Random variables

Outline

Topics

Random variable as mathematical objects.
Notation convention for observation/latent

Rationale

Random variables are used as building blocks for two key uses in Bayesian stats: modelling “knowns” (observations) and “unknowns” (latent variables/parameters/prediction).

Definition

A (real) random variable is a function from a sample space \(S\) to the reals, \(X : S \to \mathbb{R}\).

Example:

Continuing the example with \(S = \{1, 2, 3, 4\}\).
Consider \(X(s) = 1\) if \(s\) is odd, and \(X(s) = 0\) otherwise.

Probabilist’s notation

Let \(X\) denote a random variable.
The notation \((X = 1)\) or \((X \in E)\) is invalid in set theory.
Therefore, probabilists “gave it a meaning” as follows:

\[(X = 1) = \{s : X(s) = 1\}.\]

Example: Consider \(X(s) = 1\) if \(s\) is odd, and \(X(s) = 0\) otherwise. Then \((X = 1)\) corresponds to the red circle.

Conventions: probability vs Bayesian

Probability convention:

Random variables are denoted with capitals in probability theory
The same letter in small cap is used for a dummy variable holding the output of the random variable.
- Note: “A dummy variable holding the output of the random variable” is called a realization.
- Example: \(X\) for the random variable and \(x\) for its realization.
We will start off using this convention in the first few weeks.

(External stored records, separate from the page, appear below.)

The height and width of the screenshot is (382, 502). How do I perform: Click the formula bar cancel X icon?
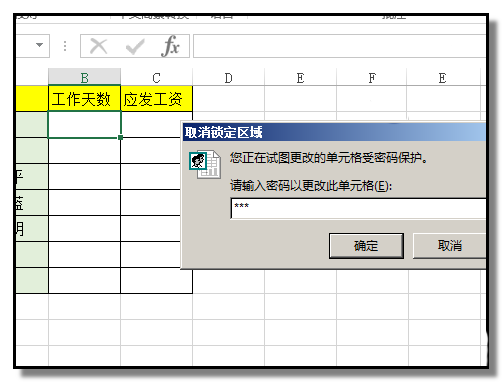tap(98, 46)
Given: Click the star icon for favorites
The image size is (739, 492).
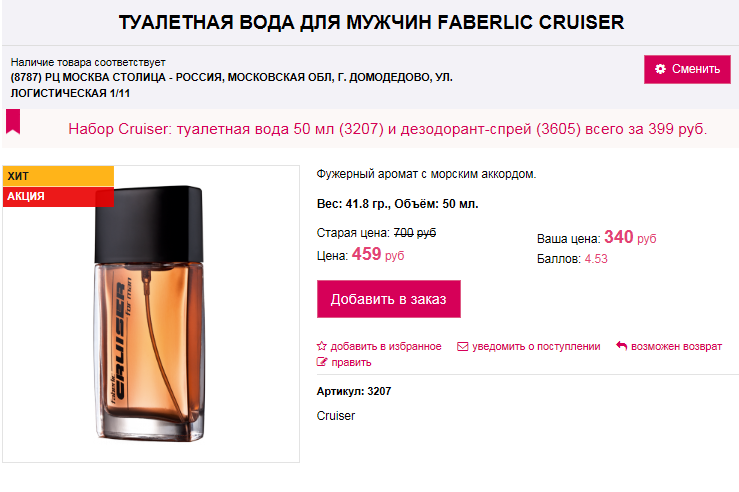Looking at the screenshot, I should point(321,346).
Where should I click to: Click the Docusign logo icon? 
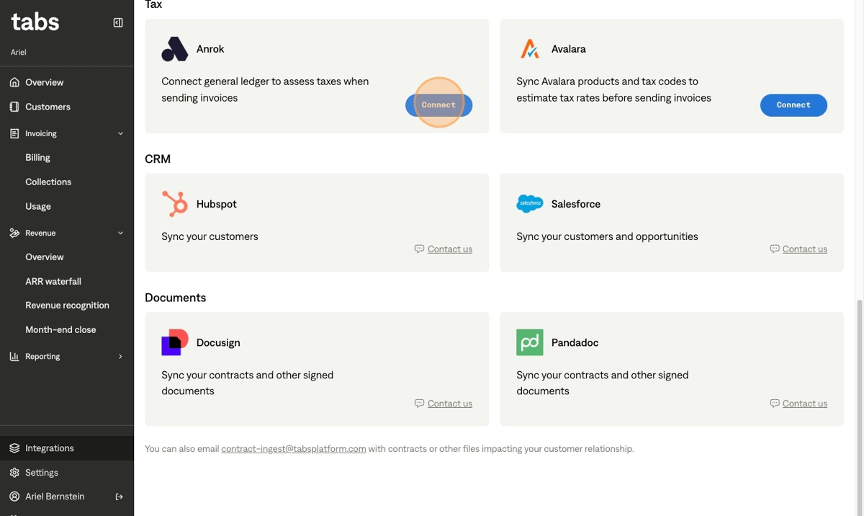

Bayesian statistics convention:

Often the capitalization convention is not used in the Bayesian statistics literature.
Hence we will eventually drop the probability theory capitalization convention.

More conventions

\(X\): unobserved random variable (synonym of “unobserved”: latent)
\(Y\): observed random variable

More precisely:

\(Y\) is the “mechanism of observation”..
whereas the actual observation is a realization \(y\) of \(Y\).

Extension

A random vector is a function from a sample space to \(\mathbb{R}^n\).

Example in Bayesian statistics: the vector \((X, Y)\) containing both the unobserved and observed quantities.